Yikes! This is indeed the cultural zeitgeist we are in now…I, too, am looking for ways to keep this from infecting my place of work!
it is so encouraging mentor
Thinking on what Dr. Simmerman wrote above, it reminds me of a quote I once saw from the author Wendell Berry “There are some things the arrogant mind does not see; it is blinded by its vision of what it desires.” It takes somewhat of an enlightened mind to take a critique and not live it as unchangeable truth, or become defensive, or angry/ upset at the instruction. I like your wording to use that feedback to “focus on what you aspire to become” which hits me differently than just using it to learn and grow. I need to think more on it.
Left me pondering what taught me “humbleness”?
The mistakes we make along the journey that hurt others and ourselves, the hardest part is to recognize before we make the mistakes.
What we want to become truly sets the bar of us to reach, “never stop aspiring and inspiring”!
Four signs of a Humble Leader: they are hungry, hearing, forgiving and helpful. Whenever you stop one of the four, EGO enters without an invitation.
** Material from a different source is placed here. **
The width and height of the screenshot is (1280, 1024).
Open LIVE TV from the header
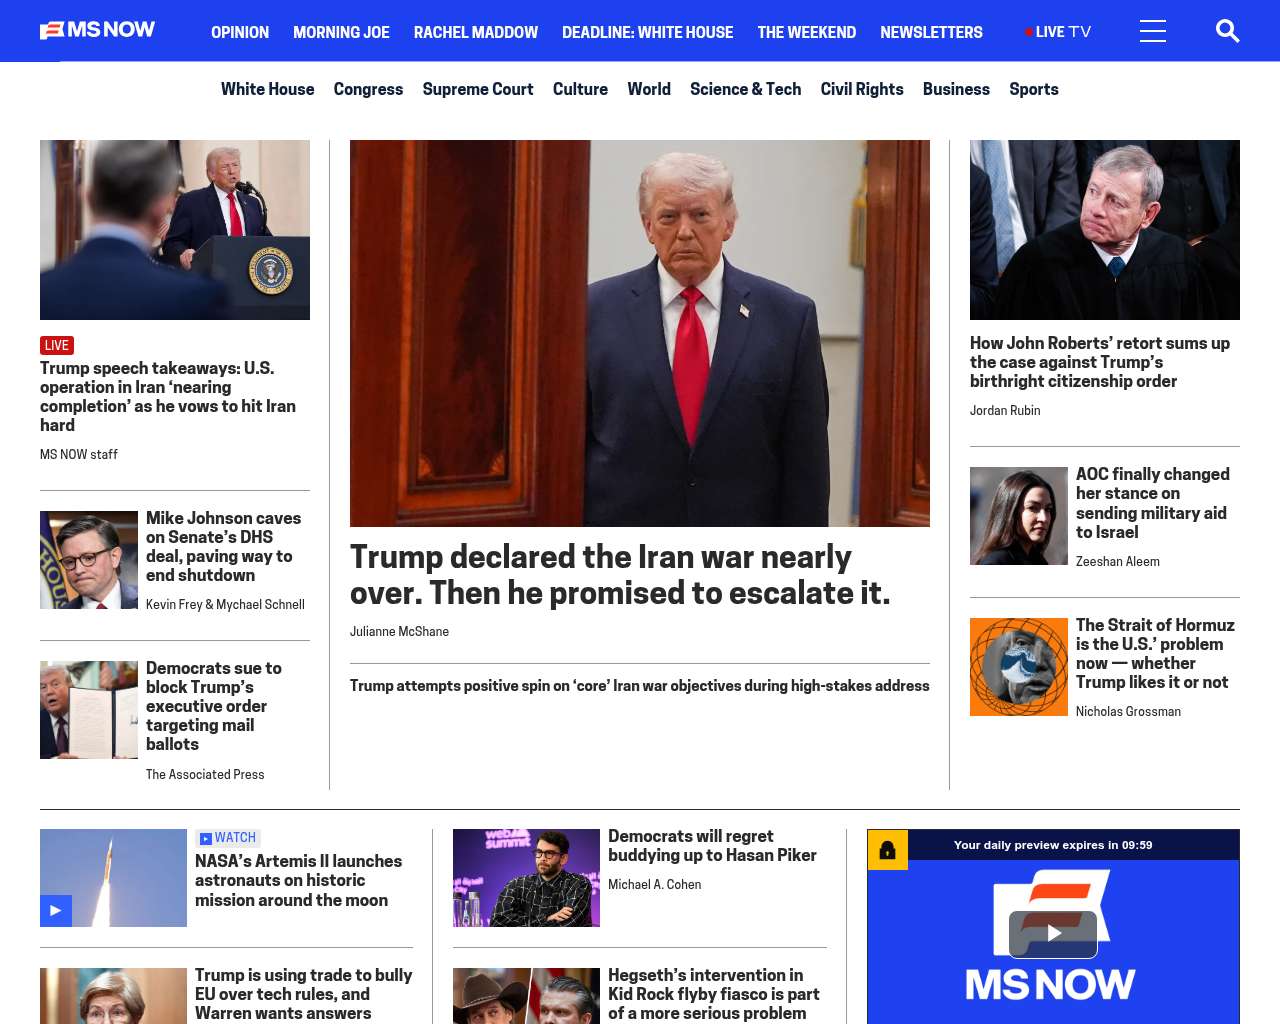(x=1058, y=32)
Thanks Dan.
We have to ask ourselves why we feel the sting…that comment resonated truth and it’s important to ask ourselves WHY. The opportunity for growth lies in the answer to that question–that’s we can learn from that gap or blindspot. And if we are humble enough that there is always room for growth or improvement — if we truly adopt the Kaizen philosophy — we don’t have to fear those comments. Instead, welcome them because that is a sure sign that we’re ready for another growth period. And we are actively becoming a better version of our self.
I’ll be passing this article around. Thank you for your insights Dan!
This is a great paradox. If you say you’re humble, then you’re run the risk of maybe being arrogant. But if you’re arrogant, you have no way of being humble. I suppose it’s better to be arrogant but conscientiously trying to practice humility, patience, listening and other “good” servant-leader behaviors we’ve all read about over-time than it is to simply be arrogant. I also think “leaders” have a natural arrogance to them or a natural trait to be in charge or something, but that effective leaders know how to “take some edge off” by being humble and taking a breath.
I wrestle with this all the time and I’ve commented to other posts about the balance between knowing you’re pretty good at leading but also knowing you have room to improve. You can’t be too “soft” at least in the beginning otherwise the team may not come along but you can’t be too hard over-time otherwise the team flees or acts out of fright.